To be sure, the Court will examine the reach of Montana’s first exception to the general rule that tribes do not have legislative authority over nonmembers on the reservation (and thus adjudicatory jurisdiction). That exception allows such jurisdiction when non-Indians enter into consensual relationships with a tribe or its members “through commercial dealing, contracts, leases, or other arrangements.” Does this include a general adjudicatory power to hear civil tort actions against a nonmember? Dollar General argued it does not, unless Congress authorizes it or the defendant explicitly has consented to it. While counsel for the tribe stated a significant consensual relationship arose from the company’s lease and involvement with the tribal youth program, Justice Kennedy challenged this, stating he did not see an “explicit consensual relationship,” and could not imply one.
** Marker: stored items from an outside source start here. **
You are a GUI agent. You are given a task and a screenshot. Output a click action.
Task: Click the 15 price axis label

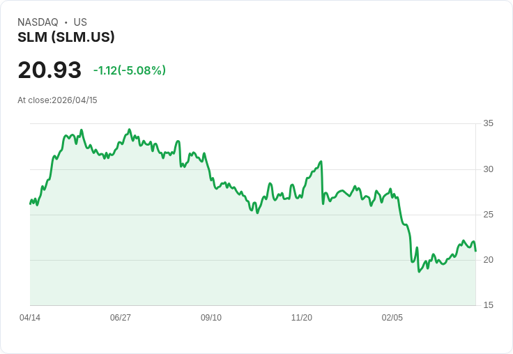[x=488, y=305]
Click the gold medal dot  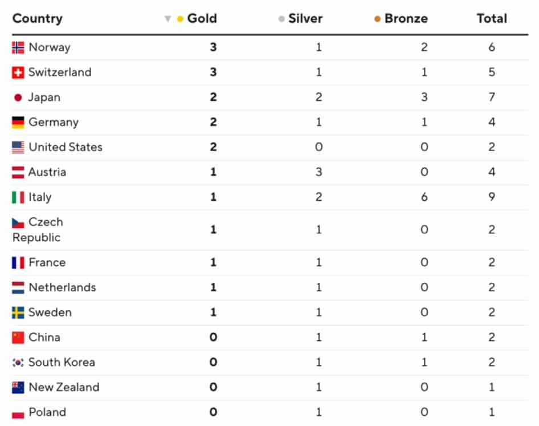coord(180,19)
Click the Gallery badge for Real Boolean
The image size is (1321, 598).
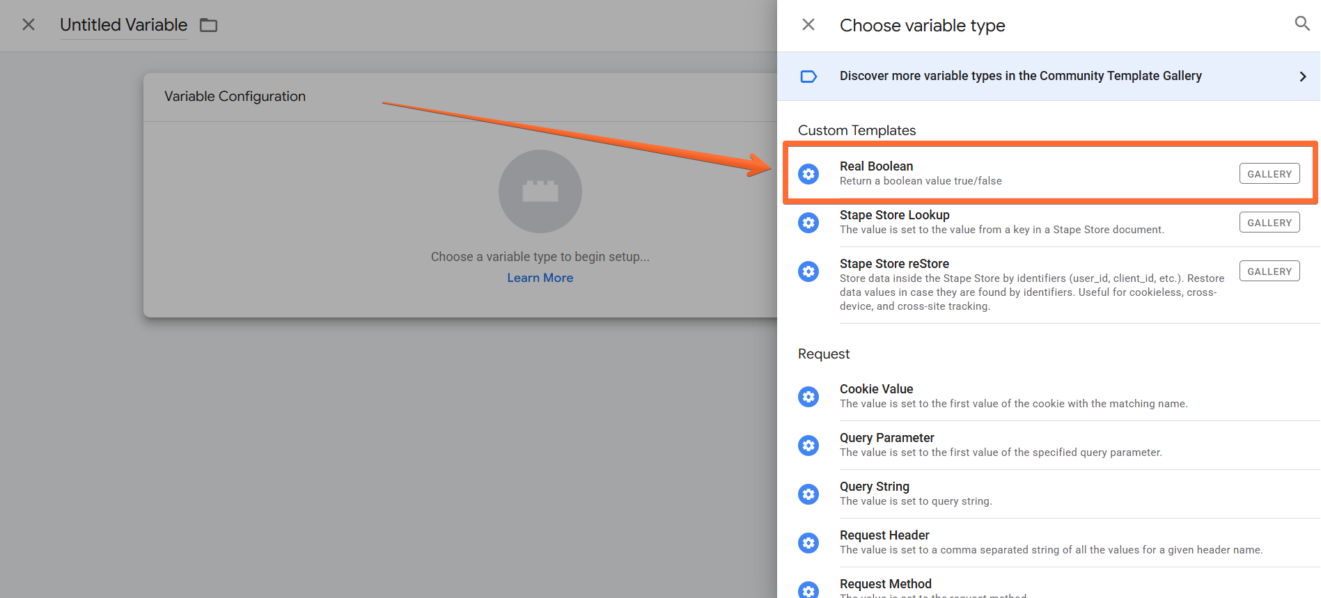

The argument hit on the tough questions of whether tribal courts can be neutral forums, whether they require explicit consent because they are “non-Constitutional entities,” and whether it is necessary for tort liability to be included in the contractual provisions in a lease or other contract with the tribe or tribal member. Counsel for the tribe suggested that is not necessary under Montana and other decisions of the Court.
Nonetheless, it appears that Justice Kennedy may swing a majority over to limiting the tort jurisdiction over non-consenting defendants in tribal court. This possibility has raised concerns with those who have pressed for, and succeeded, in expanding the criminal jurisdiction of tribes over non-Indians, especially for rape, sexual assault and related crimes. That expansion came with the Violence Against Women Act (VAWA) Amendments, passed in 2012. If federal prosecutors continue to decline a large number of prosecution of Indian country sexual crimes, assault and non-capital crimes, tribal victims increasingly will look to civil remedies in tribal court. The Court appears to be on the cusp of cutting that remedy off in Dollar General.